So as a hat tip to Eseya, and out of respect for my fellow bloggers, I’ve decided to join the fun and submit my list.  For some reason, here in Quebec, the prize has been shared between women.  I’m going to buck that trend today, because there are some men out there whose blogs and podcasts I would be hard pressed to live without.    So without further ado, and in no particular order:

1. Bob LeDrew – all around nice guy, his FlackLife blog is always interesting.  More than once, he’s pointed me in a new direction and given me food for thought.  So thanks, Bob

2. Dave Fleet – all around nice guy (hmm .. starting to sense a pattern), Dave is a true collaborative blogger, sharing valuable tips and creating the Social Media Training Wiki for PR professionals.  Cheers, Dave!

3. Donna Papacosta – the queen of podcasting shares her expertise not only through the Trafcom News blog and podcast, but also through interesting webinars.  Always generous with her time and recommendations.  And, dare I say it? An all-around nice chick.

4. Joe Thornley – where would we be without the father of Third Tuesdays and of the Pro PR blog?  Joe was smart enough to know a good thing when he saw one and introduced the Third Tuesday concept to Canada a couple of years ago.  He’s a thoughtful blogger who lives and breathes social media.

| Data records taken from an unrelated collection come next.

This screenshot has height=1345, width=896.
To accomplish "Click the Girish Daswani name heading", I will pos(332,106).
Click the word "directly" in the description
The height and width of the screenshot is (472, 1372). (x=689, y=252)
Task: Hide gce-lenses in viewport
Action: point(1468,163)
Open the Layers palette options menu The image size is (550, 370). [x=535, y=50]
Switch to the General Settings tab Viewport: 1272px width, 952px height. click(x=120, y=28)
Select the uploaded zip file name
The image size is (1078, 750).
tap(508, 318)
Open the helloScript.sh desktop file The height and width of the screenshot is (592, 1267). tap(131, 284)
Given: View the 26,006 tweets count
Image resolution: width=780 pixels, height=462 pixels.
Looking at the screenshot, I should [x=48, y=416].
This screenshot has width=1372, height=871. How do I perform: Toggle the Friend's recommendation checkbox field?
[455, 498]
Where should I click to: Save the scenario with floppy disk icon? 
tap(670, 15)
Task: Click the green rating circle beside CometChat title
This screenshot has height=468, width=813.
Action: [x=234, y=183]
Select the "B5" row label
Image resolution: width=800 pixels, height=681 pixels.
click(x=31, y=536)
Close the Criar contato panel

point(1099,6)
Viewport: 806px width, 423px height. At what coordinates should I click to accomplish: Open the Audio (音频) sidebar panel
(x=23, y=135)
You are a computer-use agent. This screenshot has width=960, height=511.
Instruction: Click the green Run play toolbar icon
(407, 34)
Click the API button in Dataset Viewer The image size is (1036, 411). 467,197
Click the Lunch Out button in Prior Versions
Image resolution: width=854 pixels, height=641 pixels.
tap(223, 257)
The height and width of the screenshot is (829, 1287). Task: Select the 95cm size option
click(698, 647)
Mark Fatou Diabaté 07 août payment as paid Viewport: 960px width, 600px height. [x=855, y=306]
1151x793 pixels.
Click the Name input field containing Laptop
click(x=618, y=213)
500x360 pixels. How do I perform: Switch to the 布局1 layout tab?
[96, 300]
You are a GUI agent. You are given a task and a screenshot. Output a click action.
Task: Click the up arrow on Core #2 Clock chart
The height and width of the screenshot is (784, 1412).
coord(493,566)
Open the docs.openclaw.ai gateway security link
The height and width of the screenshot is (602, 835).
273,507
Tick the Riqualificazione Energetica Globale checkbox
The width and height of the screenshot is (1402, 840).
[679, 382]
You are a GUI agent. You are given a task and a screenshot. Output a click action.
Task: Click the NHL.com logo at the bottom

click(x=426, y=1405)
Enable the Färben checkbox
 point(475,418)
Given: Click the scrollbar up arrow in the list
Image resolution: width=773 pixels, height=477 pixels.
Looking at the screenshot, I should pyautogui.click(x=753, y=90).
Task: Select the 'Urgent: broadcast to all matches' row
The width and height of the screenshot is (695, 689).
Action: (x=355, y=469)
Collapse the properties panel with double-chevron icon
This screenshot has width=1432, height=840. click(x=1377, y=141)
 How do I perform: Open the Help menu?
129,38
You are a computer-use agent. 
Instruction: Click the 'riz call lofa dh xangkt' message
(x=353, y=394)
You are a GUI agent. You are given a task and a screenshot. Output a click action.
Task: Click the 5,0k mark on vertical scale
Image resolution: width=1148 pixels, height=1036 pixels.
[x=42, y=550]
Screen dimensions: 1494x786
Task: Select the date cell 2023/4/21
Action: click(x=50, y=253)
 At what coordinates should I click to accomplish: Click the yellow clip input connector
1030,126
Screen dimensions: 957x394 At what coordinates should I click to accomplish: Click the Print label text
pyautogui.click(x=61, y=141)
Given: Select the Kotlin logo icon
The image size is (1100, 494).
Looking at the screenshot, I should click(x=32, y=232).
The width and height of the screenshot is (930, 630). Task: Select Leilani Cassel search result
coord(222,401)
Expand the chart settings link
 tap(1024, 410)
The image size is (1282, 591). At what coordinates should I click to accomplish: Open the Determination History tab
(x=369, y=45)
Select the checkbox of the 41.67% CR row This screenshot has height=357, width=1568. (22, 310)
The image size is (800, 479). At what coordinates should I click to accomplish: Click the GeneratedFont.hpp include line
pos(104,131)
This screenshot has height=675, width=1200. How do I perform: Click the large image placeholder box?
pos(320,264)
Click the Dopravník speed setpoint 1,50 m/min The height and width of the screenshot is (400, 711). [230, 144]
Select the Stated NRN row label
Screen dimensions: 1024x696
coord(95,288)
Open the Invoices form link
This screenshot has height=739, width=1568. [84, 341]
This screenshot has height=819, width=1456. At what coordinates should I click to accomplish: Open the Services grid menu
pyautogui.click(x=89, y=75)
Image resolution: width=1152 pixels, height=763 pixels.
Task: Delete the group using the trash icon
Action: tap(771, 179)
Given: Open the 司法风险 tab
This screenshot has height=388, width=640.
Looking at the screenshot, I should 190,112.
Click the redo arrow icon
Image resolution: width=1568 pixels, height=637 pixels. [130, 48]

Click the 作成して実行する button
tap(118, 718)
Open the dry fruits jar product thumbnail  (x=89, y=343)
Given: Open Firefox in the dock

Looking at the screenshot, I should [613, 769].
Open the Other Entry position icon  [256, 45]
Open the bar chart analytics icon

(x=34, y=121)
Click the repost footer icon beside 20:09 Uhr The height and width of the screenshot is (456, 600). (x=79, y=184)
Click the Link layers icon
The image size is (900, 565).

5. Dave Jones and Terry Fallis – the hosts of PR podcast ‘Inside PR’ are engaging, funny, smart and make listening to a business podcast a real pleasure.  I never miss a week and am certain to walk away from each episode with a nugget of wisdom.  Thanks, Dave and Terry, for the 125 (and counting) episodes of Inside PR.  Now if only Dave would let Terry bring back ‘Inside Proper English’ …

I don’t think this should be seen as a kind of ‘chain letter’ (it certainly isn’t meant that way) but rather as an honest recognition of fellow bloggers who enrich my knowledge of social media on a daily basis.  Bob Ledrew and Dave Fleet, in particular, might feel a little overwhelmed, considering I just tagged them both in my 6 things meme last week.  If you decide to continue to share the love, all the better.